### Your instructions
Format each nonblank line of the records below as one string in a JSON list, keeping the lines in order.

### Stored records
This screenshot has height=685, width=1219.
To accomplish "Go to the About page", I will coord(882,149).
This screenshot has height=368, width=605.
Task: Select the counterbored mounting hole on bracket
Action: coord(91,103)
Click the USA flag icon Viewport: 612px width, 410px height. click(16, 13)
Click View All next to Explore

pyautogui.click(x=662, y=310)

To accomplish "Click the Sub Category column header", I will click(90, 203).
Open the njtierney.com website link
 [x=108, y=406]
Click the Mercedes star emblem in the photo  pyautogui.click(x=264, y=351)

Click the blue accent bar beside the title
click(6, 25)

### Task output
[
  "This screenshot has height=685, width=1219.",
  "To accomplish \"Go to the About page\", I will coord(882,149).",
  "This screenshot has height=368, width=605.",
  "Task: Select the counterbored mounting hole on bracket",
  "Action: coord(91,103)",
  "Click the USA flag icon Viewport: 612px width, 410px height. click(16, 13)",
  "Click View All next to Explore",
  "pyautogui.click(x=662, y=310)",
  "To accomplish \"Click the Sub Category column header\", I will click(90, 203).",
  "Open the njtierney.com website link",
  " [x=108, y=406]",
  "Click the Mercedes star emblem in the photo  pyautogui.click(x=264, y=351)",
  "Click the blue accent bar beside the title",
  "click(6, 25)"
]